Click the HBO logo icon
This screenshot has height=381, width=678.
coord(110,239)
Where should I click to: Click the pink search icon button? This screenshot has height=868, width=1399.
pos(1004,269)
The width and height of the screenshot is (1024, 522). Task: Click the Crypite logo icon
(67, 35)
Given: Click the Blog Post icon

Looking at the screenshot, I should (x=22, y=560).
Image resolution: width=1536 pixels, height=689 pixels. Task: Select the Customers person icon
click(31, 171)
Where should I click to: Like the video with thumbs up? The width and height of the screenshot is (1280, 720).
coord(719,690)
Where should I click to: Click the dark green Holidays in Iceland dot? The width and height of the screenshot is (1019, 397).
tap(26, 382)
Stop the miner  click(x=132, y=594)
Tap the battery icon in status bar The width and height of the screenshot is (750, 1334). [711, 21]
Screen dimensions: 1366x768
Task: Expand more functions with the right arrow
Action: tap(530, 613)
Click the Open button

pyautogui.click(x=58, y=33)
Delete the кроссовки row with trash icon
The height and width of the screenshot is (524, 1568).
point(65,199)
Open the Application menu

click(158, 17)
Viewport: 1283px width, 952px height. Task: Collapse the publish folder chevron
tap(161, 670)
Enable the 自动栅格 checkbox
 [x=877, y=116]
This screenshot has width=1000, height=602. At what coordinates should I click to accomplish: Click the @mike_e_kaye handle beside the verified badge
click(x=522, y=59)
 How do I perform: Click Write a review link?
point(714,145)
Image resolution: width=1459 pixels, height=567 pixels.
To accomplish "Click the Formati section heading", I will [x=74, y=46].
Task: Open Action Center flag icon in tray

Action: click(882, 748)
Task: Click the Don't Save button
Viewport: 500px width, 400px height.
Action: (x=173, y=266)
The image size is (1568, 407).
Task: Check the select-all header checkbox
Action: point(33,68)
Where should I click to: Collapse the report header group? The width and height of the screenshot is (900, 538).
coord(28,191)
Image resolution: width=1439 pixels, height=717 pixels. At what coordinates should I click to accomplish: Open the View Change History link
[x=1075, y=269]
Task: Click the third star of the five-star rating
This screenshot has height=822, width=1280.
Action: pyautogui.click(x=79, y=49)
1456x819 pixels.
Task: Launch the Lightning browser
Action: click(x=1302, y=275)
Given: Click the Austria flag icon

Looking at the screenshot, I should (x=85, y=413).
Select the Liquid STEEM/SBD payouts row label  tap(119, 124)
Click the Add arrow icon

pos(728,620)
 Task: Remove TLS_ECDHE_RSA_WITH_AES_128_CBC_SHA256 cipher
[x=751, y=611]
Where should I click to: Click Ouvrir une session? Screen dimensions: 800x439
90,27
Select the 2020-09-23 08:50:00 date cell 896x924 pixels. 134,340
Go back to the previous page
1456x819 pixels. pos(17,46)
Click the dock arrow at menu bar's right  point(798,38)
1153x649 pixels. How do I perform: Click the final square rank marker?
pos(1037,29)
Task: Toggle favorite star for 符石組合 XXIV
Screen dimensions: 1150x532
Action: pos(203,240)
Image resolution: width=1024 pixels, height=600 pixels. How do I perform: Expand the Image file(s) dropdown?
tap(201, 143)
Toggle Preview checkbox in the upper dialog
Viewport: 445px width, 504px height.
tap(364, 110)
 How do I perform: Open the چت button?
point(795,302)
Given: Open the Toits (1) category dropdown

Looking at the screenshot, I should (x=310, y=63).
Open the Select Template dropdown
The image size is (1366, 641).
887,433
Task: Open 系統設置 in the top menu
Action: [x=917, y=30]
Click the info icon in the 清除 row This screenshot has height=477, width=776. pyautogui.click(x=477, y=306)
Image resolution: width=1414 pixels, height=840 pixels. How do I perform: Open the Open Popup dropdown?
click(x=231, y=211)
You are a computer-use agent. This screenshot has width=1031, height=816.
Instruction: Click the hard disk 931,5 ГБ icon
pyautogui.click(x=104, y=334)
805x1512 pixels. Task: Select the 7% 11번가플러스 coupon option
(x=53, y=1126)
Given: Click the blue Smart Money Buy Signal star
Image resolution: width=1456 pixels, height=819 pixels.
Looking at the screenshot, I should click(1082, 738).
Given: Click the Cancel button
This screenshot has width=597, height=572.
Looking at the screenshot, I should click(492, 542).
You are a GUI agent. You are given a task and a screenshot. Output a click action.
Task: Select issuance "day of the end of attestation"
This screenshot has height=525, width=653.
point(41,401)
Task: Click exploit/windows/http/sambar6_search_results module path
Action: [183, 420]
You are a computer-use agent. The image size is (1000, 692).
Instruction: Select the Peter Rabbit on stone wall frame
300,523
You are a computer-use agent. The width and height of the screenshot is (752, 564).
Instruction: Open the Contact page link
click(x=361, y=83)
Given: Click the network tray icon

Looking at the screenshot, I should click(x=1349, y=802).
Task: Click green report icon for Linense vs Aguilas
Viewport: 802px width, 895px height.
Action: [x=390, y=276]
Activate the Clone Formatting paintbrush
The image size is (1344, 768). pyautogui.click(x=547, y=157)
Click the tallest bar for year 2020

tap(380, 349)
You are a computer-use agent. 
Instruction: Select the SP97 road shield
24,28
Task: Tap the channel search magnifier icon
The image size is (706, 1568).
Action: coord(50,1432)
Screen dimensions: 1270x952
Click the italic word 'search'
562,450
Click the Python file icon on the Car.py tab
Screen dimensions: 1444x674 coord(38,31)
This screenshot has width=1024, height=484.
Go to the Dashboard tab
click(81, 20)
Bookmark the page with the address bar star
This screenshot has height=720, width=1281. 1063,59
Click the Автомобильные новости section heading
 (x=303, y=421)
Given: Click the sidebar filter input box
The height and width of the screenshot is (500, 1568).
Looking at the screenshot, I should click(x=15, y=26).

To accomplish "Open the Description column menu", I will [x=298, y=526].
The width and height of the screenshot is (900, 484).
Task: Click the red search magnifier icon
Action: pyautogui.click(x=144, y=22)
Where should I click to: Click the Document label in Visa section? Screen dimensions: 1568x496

_Task description_
Each line of the records must be reproduced exactly.

_Task output_
Click the HBO logo icon
This screenshot has height=381, width=678.
coord(110,239)
Where should I click to: Click the pink search icon button? This screenshot has height=868, width=1399.
pos(1004,269)
The width and height of the screenshot is (1024, 522). Task: Click the Crypite logo icon
(67, 35)
Given: Click the Blog Post icon

Looking at the screenshot, I should (x=22, y=560).
Image resolution: width=1536 pixels, height=689 pixels. Task: Select the Customers person icon
click(31, 171)
Where should I click to: Like the video with thumbs up? The width and height of the screenshot is (1280, 720).
coord(719,690)
Where should I click to: Click the dark green Holidays in Iceland dot? The width and height of the screenshot is (1019, 397).
tap(26, 382)
Stop the miner  click(x=132, y=594)
Tap the battery icon in status bar The width and height of the screenshot is (750, 1334). [711, 21]
Screen dimensions: 1366x768
Task: Expand more functions with the right arrow
Action: tap(530, 613)
Click the Open button

pyautogui.click(x=58, y=33)
Delete the кроссовки row with trash icon
The height and width of the screenshot is (524, 1568).
point(65,199)
Open the Application menu

click(158, 17)
Viewport: 1283px width, 952px height. Task: Collapse the publish folder chevron
tap(161, 670)
Enable the 自动栅格 checkbox
 [x=877, y=116]
This screenshot has width=1000, height=602. At what coordinates should I click to accomplish: Click the @mike_e_kaye handle beside the verified badge
click(x=522, y=59)
 How do I perform: Click Write a review link?
point(714,145)
Image resolution: width=1459 pixels, height=567 pixels.
To accomplish "Click the Formati section heading", I will [x=74, y=46].
Task: Open Action Center flag icon in tray

Action: click(882, 748)
Task: Click the Don't Save button
Viewport: 500px width, 400px height.
Action: (x=173, y=266)
The image size is (1568, 407).
Task: Check the select-all header checkbox
Action: point(33,68)
Where should I click to: Collapse the report header group? The width and height of the screenshot is (900, 538).
coord(28,191)
Image resolution: width=1439 pixels, height=717 pixels. At what coordinates should I click to accomplish: Open the View Change History link
[x=1075, y=269]
Task: Click the third star of the five-star rating
This screenshot has height=822, width=1280.
Action: pyautogui.click(x=79, y=49)
1456x819 pixels.
Task: Launch the Lightning browser
Action: click(x=1302, y=275)
Given: Click the Austria flag icon

Looking at the screenshot, I should (x=85, y=413).
Select the Liquid STEEM/SBD payouts row label  tap(119, 124)
Click the Add arrow icon

pos(728,620)
 Task: Remove TLS_ECDHE_RSA_WITH_AES_128_CBC_SHA256 cipher
[x=751, y=611]
Where should I click to: Click Ouvrir une session? Screen dimensions: 800x439
90,27
Select the 2020-09-23 08:50:00 date cell 896x924 pixels. 134,340
Go back to the previous page
1456x819 pixels. pos(17,46)
Click the dock arrow at menu bar's right  point(798,38)
1153x649 pixels. How do I perform: Click the final square rank marker?
pos(1037,29)
Task: Toggle favorite star for 符石組合 XXIV
Screen dimensions: 1150x532
Action: pos(203,240)
Image resolution: width=1024 pixels, height=600 pixels. How do I perform: Expand the Image file(s) dropdown?
tap(201, 143)
Toggle Preview checkbox in the upper dialog
Viewport: 445px width, 504px height.
tap(364, 110)
 How do I perform: Open the چت button?
point(795,302)
Given: Open the Toits (1) category dropdown

Looking at the screenshot, I should (x=310, y=63).
Open the Select Template dropdown
The image size is (1366, 641).
887,433
Task: Open 系統設置 in the top menu
Action: [x=917, y=30]
Click the info icon in the 清除 row This screenshot has height=477, width=776. pyautogui.click(x=477, y=306)
Image resolution: width=1414 pixels, height=840 pixels. How do I perform: Open the Open Popup dropdown?
click(x=231, y=211)
You are a computer-use agent. This screenshot has width=1031, height=816.
Instruction: Click the hard disk 931,5 ГБ icon
pyautogui.click(x=104, y=334)
805x1512 pixels. Task: Select the 7% 11번가플러스 coupon option
(x=53, y=1126)
Given: Click the blue Smart Money Buy Signal star
Image resolution: width=1456 pixels, height=819 pixels.
Looking at the screenshot, I should click(1082, 738).
Given: Click the Cancel button
This screenshot has width=597, height=572.
Looking at the screenshot, I should click(492, 542).
You are a GUI agent. You are given a task and a screenshot. Output a click action.
Task: Select issuance "day of the end of attestation"
This screenshot has height=525, width=653.
point(41,401)
Task: Click exploit/windows/http/sambar6_search_results module path
Action: [183, 420]
You are a computer-use agent. The image size is (1000, 692).
Instruction: Select the Peter Rabbit on stone wall frame
300,523
You are a computer-use agent. The width and height of the screenshot is (752, 564).
Instruction: Open the Contact page link
click(x=361, y=83)
Given: Click the network tray icon

Looking at the screenshot, I should click(x=1349, y=802).
Task: Click green report icon for Linense vs Aguilas
Viewport: 802px width, 895px height.
Action: [x=390, y=276]
Activate the Clone Formatting paintbrush
The image size is (1344, 768). pyautogui.click(x=547, y=157)
Click the tallest bar for year 2020

tap(380, 349)
You are a computer-use agent. 
Instruction: Select the SP97 road shield
24,28
Task: Tap the channel search magnifier icon
The image size is (706, 1568).
Action: coord(50,1432)
Screen dimensions: 1270x952
Click the italic word 'search'
562,450
Click the Python file icon on the Car.py tab
Screen dimensions: 1444x674 coord(38,31)
This screenshot has width=1024, height=484.
Go to the Dashboard tab
click(81, 20)
Bookmark the page with the address bar star
This screenshot has height=720, width=1281. 1063,59
Click the Автомобильные новости section heading
 (x=303, y=421)
Given: Click the sidebar filter input box
The height and width of the screenshot is (500, 1568).
Looking at the screenshot, I should click(x=15, y=26).

To accomplish "Open the Description column menu", I will [x=298, y=526].
The width and height of the screenshot is (900, 484).
Task: Click the red search magnifier icon
Action: pyautogui.click(x=144, y=22)
Where should I click to: Click the Document label in Visa section? Screen dimensions: 1568x496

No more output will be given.